[Provided data]
►
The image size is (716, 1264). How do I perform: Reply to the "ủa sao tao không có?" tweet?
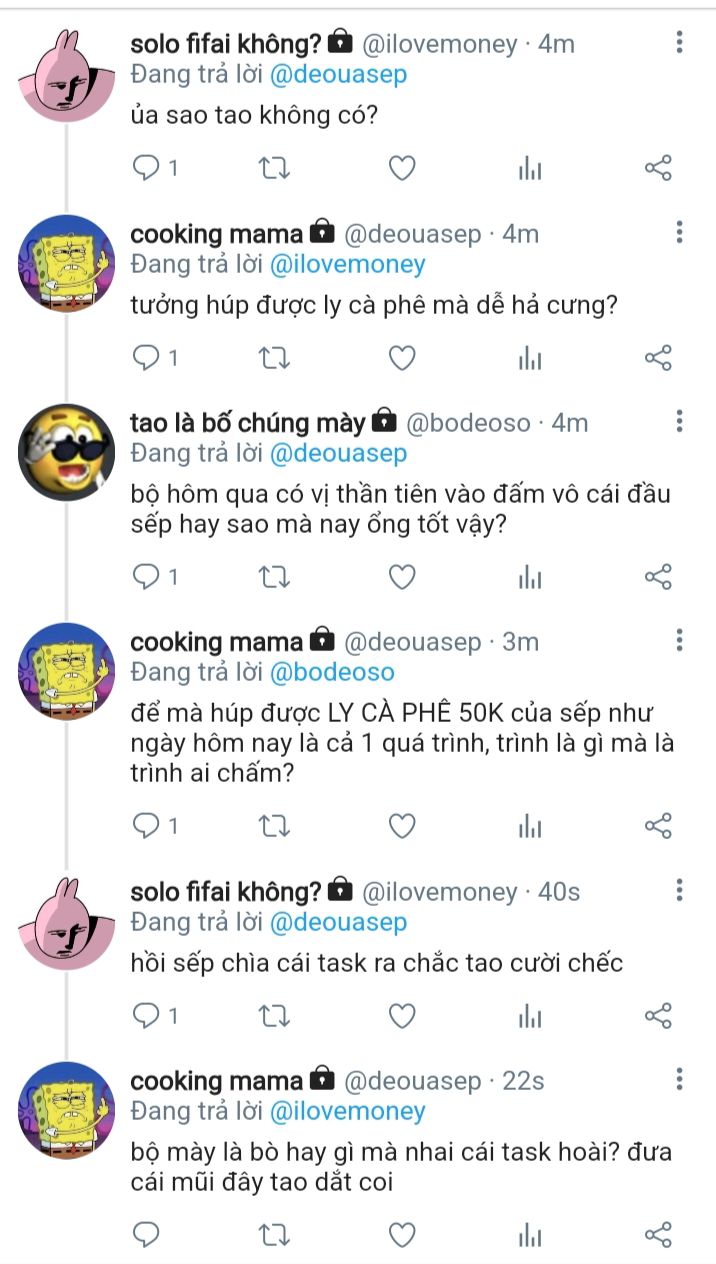click(147, 168)
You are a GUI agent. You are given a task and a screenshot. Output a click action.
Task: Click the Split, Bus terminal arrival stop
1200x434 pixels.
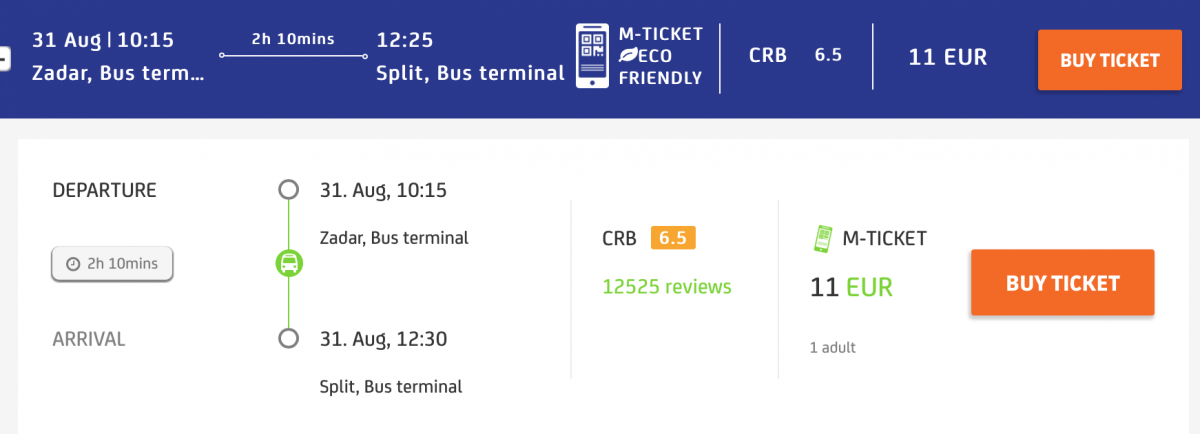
◄
[Task statement] Leave the pictures out and reproduce exactly the lines from the line with "Task: Click the" to the end of the material above.

[Response box]
Task: Click the Split, Bus terminal arrival stop
1200x434 pixels.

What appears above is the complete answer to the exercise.